In 1957 he directed Laurence Olivier as Archie Rice in Osborne’s play, “The Entertainer,” for the Royal Court.
First Feature:
In 1959, Richardson co-founded Woodfall Film Productions with John Osborne and producer Harry Saltzman, and, as Woodfall’s debut, directed the film version of Look Back in Anger (1959), his first feature film.
In 1963, Richardson received two Academy Awards (Best Director and Best Picture) for Tom Jones (1963) based on the novel by Henry Fielding.
His next film was The Loved One (1965), during which he worked with established stars including John Gielgud, Rod Steiger and Robert Morse working in Hollywood both on location and the sound stage. He did not share the general admiration of Haskell Wexler, who worked on The Loved One as both director of photography and a producer.
Among stars that Richardson directed were: Jeanne Moreau, Orson Welles, Rob Lowe, Milton Berle, Trevor Howard, David Hemmings, Nicol Williamson, Lynn Redgrave, Marianne Faithfull, Richard Burton, Jodie Foster, Anthony Hopkins, Mick Jagger, Katharine Hepburn, Seth Green, Tommy Lee Jones, Paul Scofield and Judi Dench.
His musical composers included Antoine Duhamel, John Addison and Shel Silverstein. His screenwriters were Jean Genet, Christopher Isherwood, Terry Southern, Marguerite Duras, Edward Bond (adapting Vladimir Nabokov) and Edward Albee.
Richardson and Osborne eventually fell out during production of “Charge of the Light Brigade” (1968). Osborne was unwilling to rewrite, but Richardson claims that Osborne was angry at being replaced in a small rôle by Laurence Harvey. Osborne took literary revenge by creating a fictionalized Richardson, a domineering and arrogant character whom everyone hated in his play “The Hotel in Amsterdam.”

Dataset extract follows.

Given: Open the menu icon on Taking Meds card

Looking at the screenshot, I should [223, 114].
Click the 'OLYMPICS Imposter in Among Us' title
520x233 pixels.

Richardson’s work was stylistically varied. Mademoiselle (1966) was shot noir-style on location in rural France with a static camera, monochrome film stock and no music. The Charge of the Light Brigade (1968) was part epic and part animated. Ned Kelly (1970) was Aussie-western. Laughter in the Dark (1969) and A Delicate Balance (1973) were psycho-dramas. Joseph Andrews (1977), based on Henry Fielding, recalled Tom Jones.
In 1970, Richardson was set to direct a film about Vaslav Nijinsky with a script by Edward Albee, starring Nureyev as Nijinsky, Claude Jade as Romola and Paul Scofield as Diaghilev, but producer Harry Saltzman cancelled the project.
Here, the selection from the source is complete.